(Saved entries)

========================

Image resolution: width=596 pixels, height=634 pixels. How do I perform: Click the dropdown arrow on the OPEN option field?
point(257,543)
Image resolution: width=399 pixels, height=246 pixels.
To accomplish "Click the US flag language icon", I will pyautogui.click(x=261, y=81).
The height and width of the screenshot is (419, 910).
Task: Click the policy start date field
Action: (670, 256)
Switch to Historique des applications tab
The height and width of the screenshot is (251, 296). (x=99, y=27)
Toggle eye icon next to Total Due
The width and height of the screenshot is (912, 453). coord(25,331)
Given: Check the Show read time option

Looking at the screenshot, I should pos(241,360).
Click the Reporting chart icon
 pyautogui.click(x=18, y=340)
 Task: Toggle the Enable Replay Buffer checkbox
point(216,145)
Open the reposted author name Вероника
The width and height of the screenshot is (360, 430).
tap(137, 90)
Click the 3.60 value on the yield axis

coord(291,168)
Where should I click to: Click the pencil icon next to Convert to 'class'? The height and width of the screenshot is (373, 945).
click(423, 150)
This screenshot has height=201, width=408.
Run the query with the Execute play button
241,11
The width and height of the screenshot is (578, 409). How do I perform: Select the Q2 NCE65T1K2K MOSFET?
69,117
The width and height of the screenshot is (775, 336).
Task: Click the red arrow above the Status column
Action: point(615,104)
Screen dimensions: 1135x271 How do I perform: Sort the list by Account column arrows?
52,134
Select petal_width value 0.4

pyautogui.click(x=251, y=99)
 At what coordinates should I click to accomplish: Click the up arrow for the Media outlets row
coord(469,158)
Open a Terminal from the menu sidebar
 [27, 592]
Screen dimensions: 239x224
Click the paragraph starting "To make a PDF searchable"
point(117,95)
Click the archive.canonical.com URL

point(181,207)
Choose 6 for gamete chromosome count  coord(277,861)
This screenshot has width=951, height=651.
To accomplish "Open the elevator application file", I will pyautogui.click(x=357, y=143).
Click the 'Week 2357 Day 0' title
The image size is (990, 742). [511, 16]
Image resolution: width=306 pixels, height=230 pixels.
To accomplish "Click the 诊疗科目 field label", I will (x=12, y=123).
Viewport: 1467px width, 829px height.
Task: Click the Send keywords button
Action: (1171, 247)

========================

▸ Exercise goal:
Taking the line that contains "The width and height of the screenshot is (578, 409)." as the first, reproduce every line through the end of the entries exactly.

▸ Written answer:
The width and height of the screenshot is (578, 409). How do I perform: Select the Q2 NCE65T1K2K MOSFET?
69,117
The width and height of the screenshot is (775, 336).
Task: Click the red arrow above the Status column
Action: point(615,104)
Screen dimensions: 1135x271 How do I perform: Sort the list by Account column arrows?
52,134
Select petal_width value 0.4

pyautogui.click(x=251, y=99)
 At what coordinates should I click to accomplish: Click the up arrow for the Media outlets row
coord(469,158)
Open a Terminal from the menu sidebar
 [27, 592]
Screen dimensions: 239x224
Click the paragraph starting "To make a PDF searchable"
point(117,95)
Click the archive.canonical.com URL

point(181,207)
Choose 6 for gamete chromosome count  coord(277,861)
This screenshot has width=951, height=651.
To accomplish "Open the elevator application file", I will pyautogui.click(x=357, y=143).
Click the 'Week 2357 Day 0' title
The image size is (990, 742). [511, 16]
Image resolution: width=306 pixels, height=230 pixels.
To accomplish "Click the 诊疗科目 field label", I will (x=12, y=123).
Viewport: 1467px width, 829px height.
Task: Click the Send keywords button
Action: (1171, 247)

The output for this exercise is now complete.